À Bamako, un journaliste devant les juges : le pouvoir resserre l’étau sur la presse
À Bamako, le sort d’Abdrahamane Keïta illustre une nouvelle fois la dérive autoritaire du régime militaire. Ce professionnel des médias comparaît devant le Pôle judiciaire spécialisé dans la lutte contre la cybercriminalité. Son seul tort : avoir livré un constat sans complaisance sur la dégradation sécuritaire à Kidal et les difficultés rencontrées par l’armée sur le terrain.
Plutôt que de répondre aux préoccupations légitimes des citoyens face à l’insécurité grandissante dans le nord du pays, les autorités de Bamako choisissent de mobiliser l’appareil judiciaire contre ceux qui osent penser autrement. En instrumentalisant la législation sur la cybercriminalité, le pouvoir tente d’imposer un silence pesant et d’étouffer toute controverse sur sa gestion de la crise sécuritaire.
Une mécanique bien huilée pour bâillonner les voix dissidentes
L’affaire Abdrahamane Keïta s’ajoute à une longue liste de personnalités réduites au silence pour avoir contesté le narratif officiel :
- Le chroniqueur Mohamed Youssouf Bathily, connu sous le nom de Ras Bath, est toujours détenu pour ses opinions. L’universitaire Étienne Fakaba Sissoko a été condamné à une peine de prison ferme après la publication d’un livre dénonçant la propagande d’État. L’activiste Rokia Doumbia a également été incarcérée pour avoir critiqué la vie chère et la gestion de la crise, tandis que des figures comme Clément Dembélé ont subi des arrestations arbitraires et des disparitions temporaires.
- Dans les pays voisins du Sahel, la même méthode s’est généralisée : au Burkina Faso, des journalistes et chroniqueurs comme Serge Oulon, Alain Traoré ou Kalifara Séré ont été enlevés ou envoyés de force sur le front militaire après avoir émis des réserves sur la conduite de la guerre. Au Niger, des personnalités de la presse comme Moussa Kaka sont toujours soumises à des pressions et des interpellations.

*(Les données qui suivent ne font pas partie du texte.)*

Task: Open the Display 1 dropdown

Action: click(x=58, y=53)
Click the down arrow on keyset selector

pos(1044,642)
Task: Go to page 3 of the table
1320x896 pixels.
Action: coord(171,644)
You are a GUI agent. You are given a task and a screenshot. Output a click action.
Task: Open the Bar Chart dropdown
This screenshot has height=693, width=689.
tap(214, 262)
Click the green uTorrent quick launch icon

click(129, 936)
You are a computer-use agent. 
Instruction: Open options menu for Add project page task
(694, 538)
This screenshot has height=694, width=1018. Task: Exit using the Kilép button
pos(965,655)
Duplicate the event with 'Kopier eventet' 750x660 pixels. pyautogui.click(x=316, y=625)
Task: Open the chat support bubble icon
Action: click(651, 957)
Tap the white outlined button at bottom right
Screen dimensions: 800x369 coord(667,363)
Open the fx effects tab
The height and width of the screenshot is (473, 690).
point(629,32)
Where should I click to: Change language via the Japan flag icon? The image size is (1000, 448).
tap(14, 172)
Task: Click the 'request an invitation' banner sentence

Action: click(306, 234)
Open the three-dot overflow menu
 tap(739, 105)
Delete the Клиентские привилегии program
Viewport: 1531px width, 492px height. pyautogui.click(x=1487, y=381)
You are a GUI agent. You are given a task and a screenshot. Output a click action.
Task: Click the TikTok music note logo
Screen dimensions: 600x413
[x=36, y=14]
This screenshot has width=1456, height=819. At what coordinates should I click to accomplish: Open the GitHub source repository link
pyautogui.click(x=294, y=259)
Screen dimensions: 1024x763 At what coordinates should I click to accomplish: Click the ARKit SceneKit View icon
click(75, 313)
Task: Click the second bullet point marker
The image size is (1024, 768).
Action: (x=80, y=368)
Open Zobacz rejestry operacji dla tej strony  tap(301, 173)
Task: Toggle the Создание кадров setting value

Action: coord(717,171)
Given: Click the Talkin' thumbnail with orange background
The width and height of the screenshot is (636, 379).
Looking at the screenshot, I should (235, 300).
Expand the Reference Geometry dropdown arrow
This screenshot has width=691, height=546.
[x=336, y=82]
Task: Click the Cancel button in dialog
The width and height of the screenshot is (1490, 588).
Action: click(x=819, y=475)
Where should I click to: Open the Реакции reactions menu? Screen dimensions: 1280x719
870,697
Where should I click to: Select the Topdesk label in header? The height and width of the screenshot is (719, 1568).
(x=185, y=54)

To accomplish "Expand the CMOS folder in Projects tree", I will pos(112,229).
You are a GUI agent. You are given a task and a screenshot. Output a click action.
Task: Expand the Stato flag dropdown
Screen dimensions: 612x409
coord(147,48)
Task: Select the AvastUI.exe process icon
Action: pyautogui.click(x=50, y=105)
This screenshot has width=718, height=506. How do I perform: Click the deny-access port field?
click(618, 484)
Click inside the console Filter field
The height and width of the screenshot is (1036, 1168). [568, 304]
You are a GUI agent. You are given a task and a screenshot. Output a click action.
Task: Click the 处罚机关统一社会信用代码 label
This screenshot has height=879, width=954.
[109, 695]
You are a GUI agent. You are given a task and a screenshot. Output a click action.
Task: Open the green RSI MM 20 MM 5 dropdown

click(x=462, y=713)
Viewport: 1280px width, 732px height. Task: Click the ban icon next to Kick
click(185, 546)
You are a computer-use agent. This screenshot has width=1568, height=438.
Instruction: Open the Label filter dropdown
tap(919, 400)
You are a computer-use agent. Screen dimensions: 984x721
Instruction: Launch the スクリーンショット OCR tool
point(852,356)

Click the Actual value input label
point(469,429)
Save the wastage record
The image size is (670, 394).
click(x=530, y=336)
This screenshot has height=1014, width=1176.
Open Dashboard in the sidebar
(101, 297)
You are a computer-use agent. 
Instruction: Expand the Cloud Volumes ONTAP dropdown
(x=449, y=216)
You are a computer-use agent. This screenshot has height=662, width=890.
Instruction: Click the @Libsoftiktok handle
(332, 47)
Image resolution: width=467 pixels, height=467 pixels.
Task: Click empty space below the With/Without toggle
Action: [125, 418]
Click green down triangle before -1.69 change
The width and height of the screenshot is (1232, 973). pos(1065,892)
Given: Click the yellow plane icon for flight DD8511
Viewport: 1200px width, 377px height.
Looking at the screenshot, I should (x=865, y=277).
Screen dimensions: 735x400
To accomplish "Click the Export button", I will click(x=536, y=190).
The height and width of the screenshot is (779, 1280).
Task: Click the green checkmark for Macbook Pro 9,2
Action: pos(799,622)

Quand la vérité dérange le pouvoir
Cette persécution contre les acteurs de l’information révèle une stratégie désormais éprouvée : qualifier toute analyse divergente de « tentative de démoralisation des troupes » ou d’« atteinte à la sûreté de l’État ». Alors que la situation sécuritaire se détériore, le gouvernement de transition s’enferme dans une intolérance systématique à la critique, interdisant de facto le travail d’investigation.
Un espace médiatique asphyxié
Cette nouvelle affaire s’inscrit dans un climat de terreur savamment orchestré pour éliminer toute contradiction de la sphère publique. Convocations répétées, arrestations ciblées, suspensions de médias : tel est le quotidien de ceux qui refusent de se réduire à de simples porte-voix du pouvoir. En s’attaquant à un journaliste pour avoir simplement relaté la réalité du terrain à Kidal, le régime confirme sa fragilité et sa détermination à maintenir le pays sous une chape de plomb médiatique.